Screenshot grounding data
==============================

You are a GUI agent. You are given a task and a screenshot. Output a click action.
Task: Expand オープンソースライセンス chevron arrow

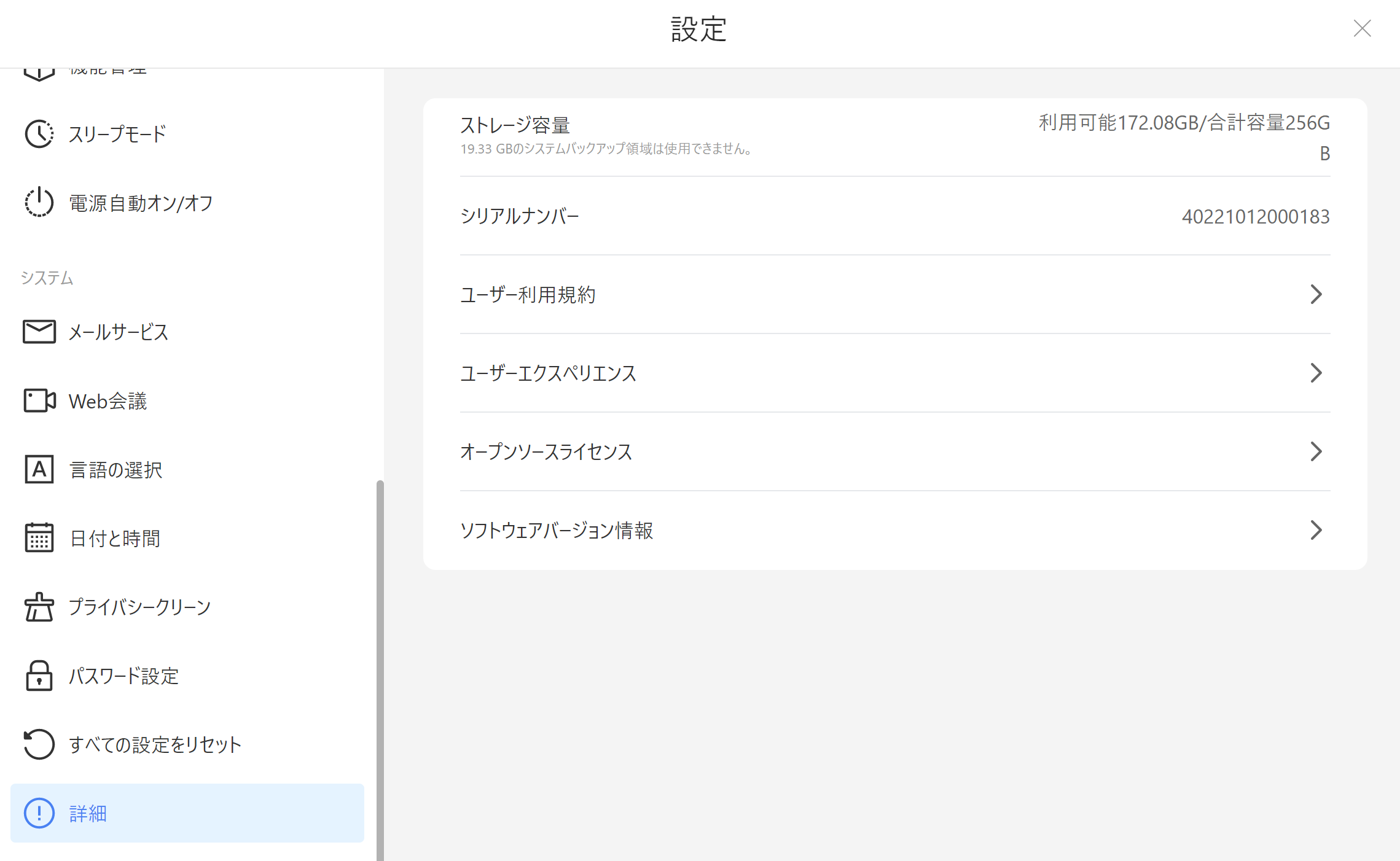[1315, 451]
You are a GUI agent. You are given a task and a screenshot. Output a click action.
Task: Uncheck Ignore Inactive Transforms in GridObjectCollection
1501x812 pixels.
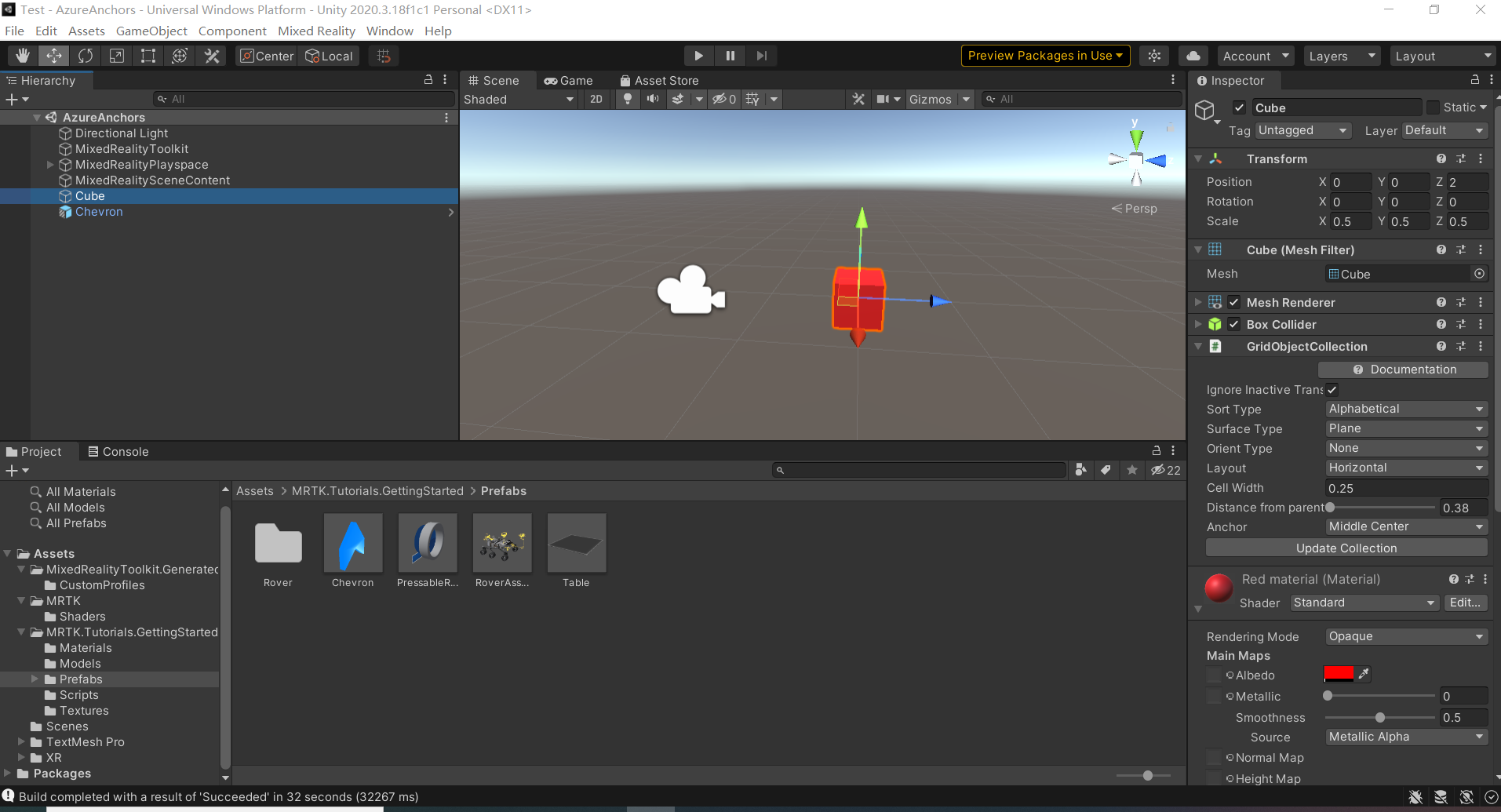pyautogui.click(x=1332, y=389)
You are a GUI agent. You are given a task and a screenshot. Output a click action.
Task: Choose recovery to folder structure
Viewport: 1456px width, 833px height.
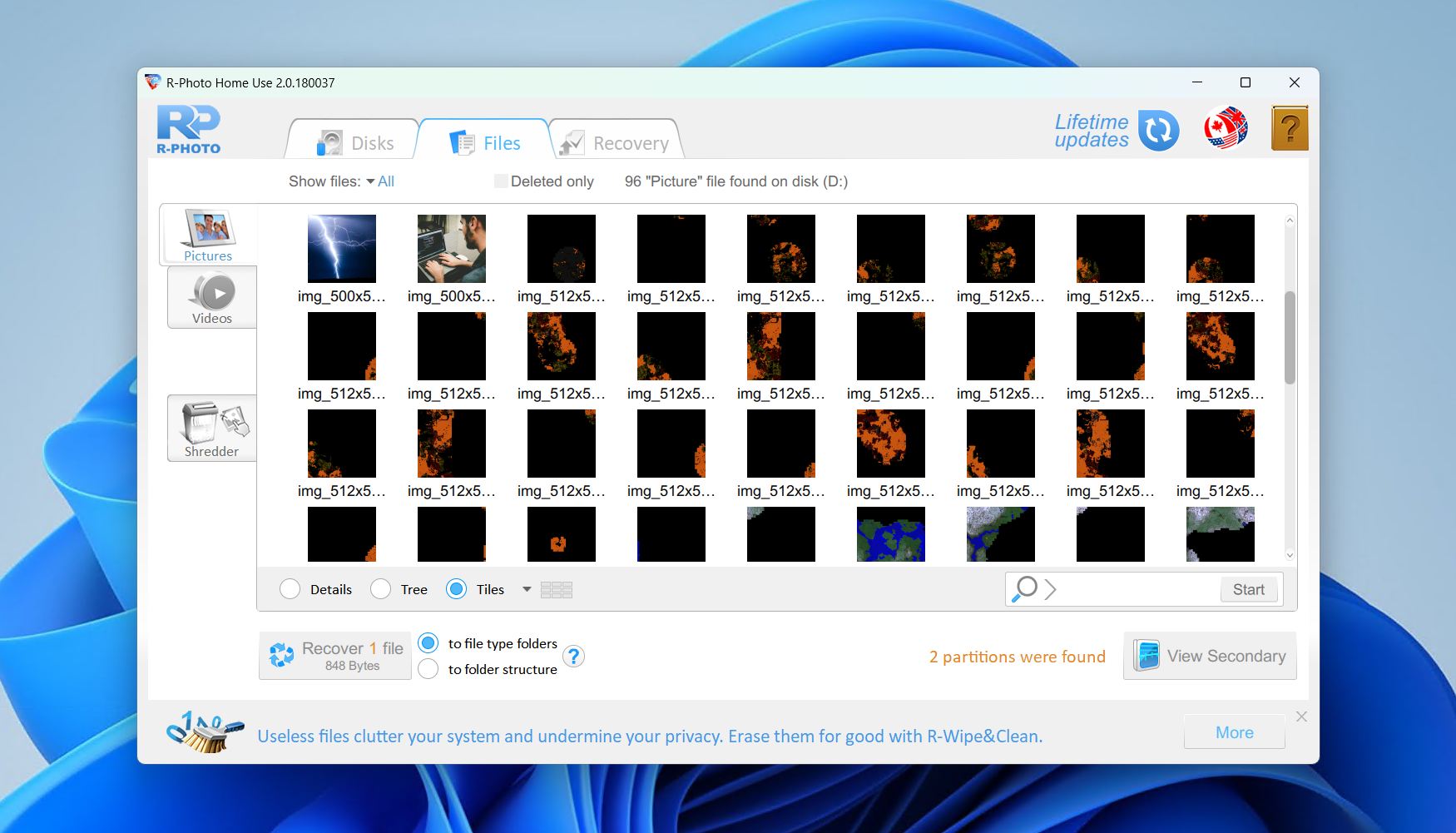(428, 668)
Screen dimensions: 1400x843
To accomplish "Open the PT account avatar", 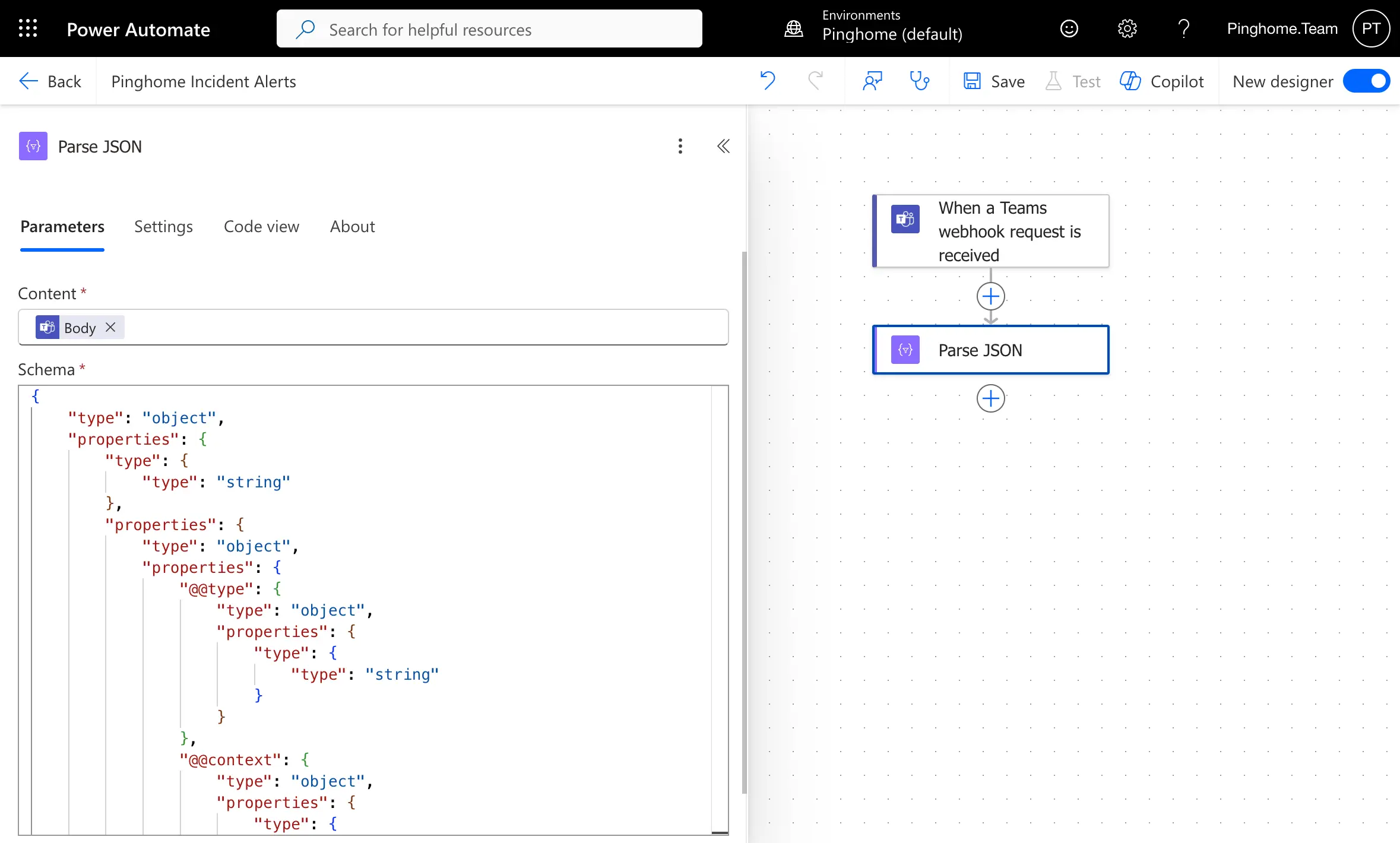I will tap(1371, 28).
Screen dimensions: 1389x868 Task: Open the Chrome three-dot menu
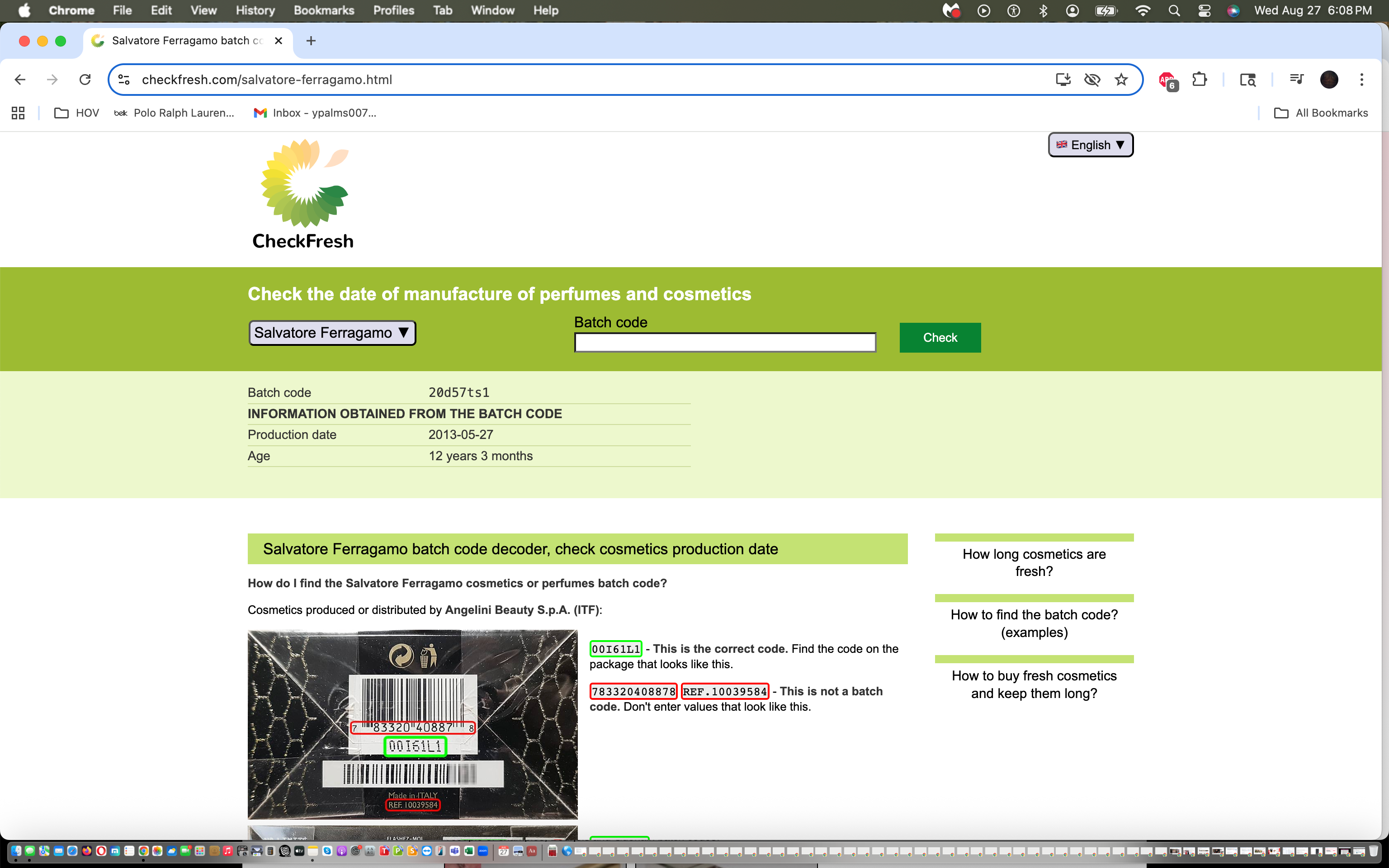[1361, 79]
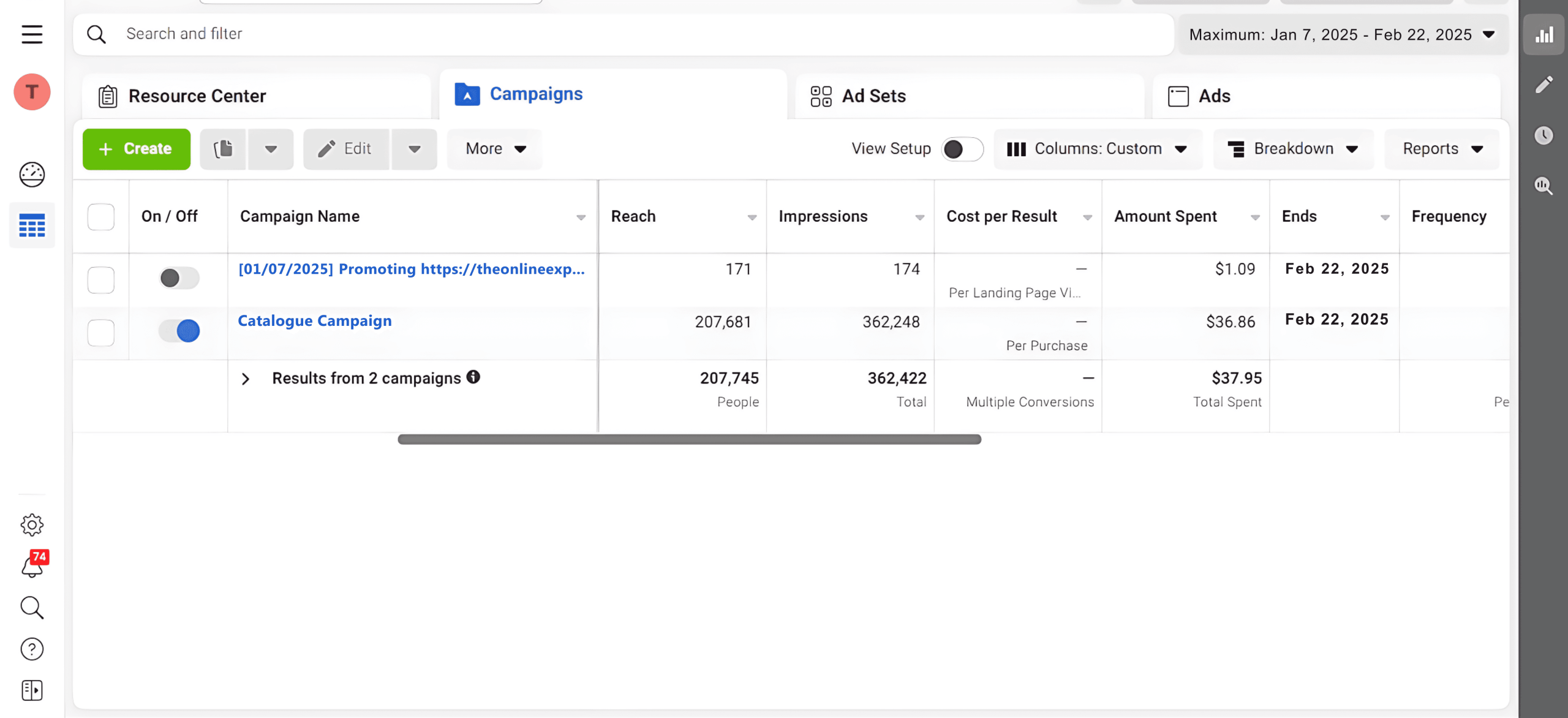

==============================

**Task directions:** Nothing but the lines from the first line of the records above to the line with "Task: Uncheck Ignore", inclusive, should be transcribed exactly, and the pictures must be left out.

**Response:**
You are a GUI agent. You are given a task and a screenshot. Output a click action.
Task: Expand オープンソースライセンス chevron arrow

[1315, 451]
You are a GUI agent. You are given a task and a screenshot. Output a click action.
Task: Uncheck Ignore Inactive Transforms in GridObjectCollection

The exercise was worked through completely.